The franchises, who will also be supported by their respective unions and private equity, will need to satisfy the financial criteria for entry to the competition, however, the development has been greeted with excitement by those involved.

Pacific Islanders make up around a quarter of all professional rugby players globally, yet those opportunities have until now been located overseas.

“It’s the next step on our evolution,” Fiji Rugby High Performance Manager, Simon Raiwalui said. 

“One of the biggest things is creating the opportunities for those players to be based in Fiji and earn a living, and be on that path with Fiji Rugby to long-term success.”

Peter Horne and Simon Raiwalui on World Rugby's support for Pacific Islands Super Rugby ambitions
World Rugby General Manager, High Performance Peter Horne and Fiji Rugby Union High Performance Manager Simon Raiwalui on the news that World Rugby is to provide financial, high performance and administrative support for two potential Pacific Island Super Rugby franchises.

Seamless pathway

Retaining talent in the region and creating a clear pathway from grassroots to the test arena has been a key objective for World Rugby, and Chairman Bill Beaumont, since its Rugby Committee met in Suva in 2016.

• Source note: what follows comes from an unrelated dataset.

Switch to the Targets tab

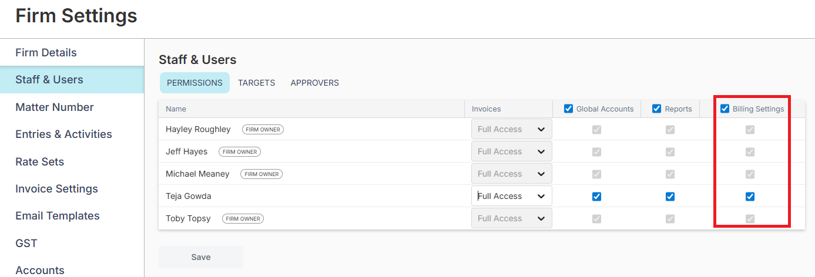click(256, 83)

The Pacific Island Working Group was subsequently set up and has helped launch a series of initiatives designed to raise standards in the Pacific Islands.

“The biggest missing element of a pathway for the islands has always been a professional team and a professional competition where they can control the development and growth of their players,” World Rugby General Manager, High Performance Peter Horne said. 

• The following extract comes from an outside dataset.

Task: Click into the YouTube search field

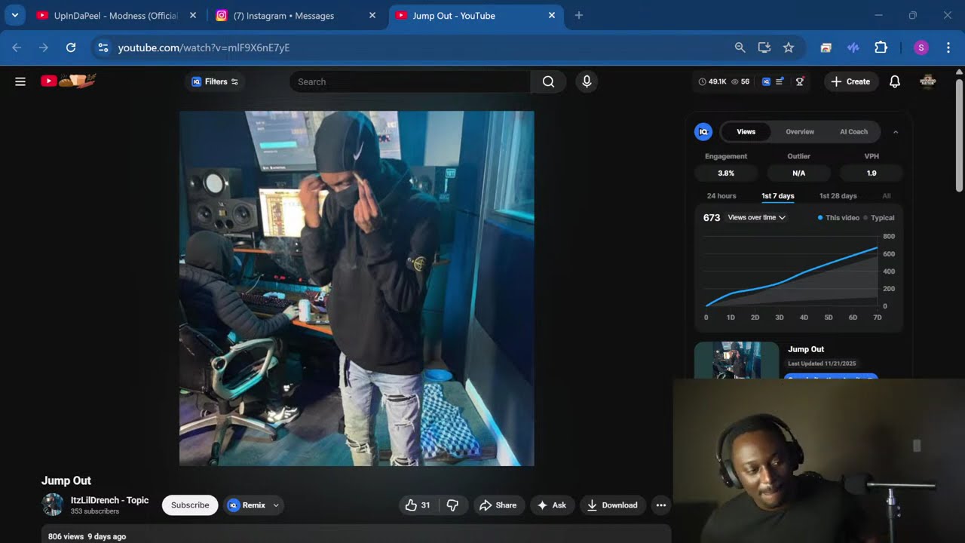Action: point(409,81)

“By creating a Super Rugby franchise within the Pacific Islands for Fiji, Samoa and Tonga, it enables those unions to retain its players and gives connectivity back to the local domestic competition. So, there’s actually a seamless pathway. 

“The gap between local competition and international test rugby is quite great, so there are stepping stones for a budding player that’s maybe 16 now and has an aspiration to play for the Manu Samoa or the Flying Fijians or the ‘Ikale Tahi. 

“He has got something that he can see as a stepping stone without having to leave, potentially into Europe, to grow and develop as an international player. 

“[That player] can stay closer to home, participate in one of the best competitions in the world and ultimately build and grow to ensure the strength of their national programmes.”

It is hoped that providing opportunities for players to remain in the Pacific Islands will have a positive knock-on effect on the national teams in Fiji, Samoa and Tonga.

Having a larger pool of elite players in the region will, in theory, give the unions greater access to its talent and allow for longer training camps ahead of test matches and tournaments.

“By having a Super Rugby franchise we actually aggregate the best talent, keep it close to home, develop combinations that are locally developed,” Horne said.

“Those combinations can stick together over a professional competition and obviously be selected for a national team. 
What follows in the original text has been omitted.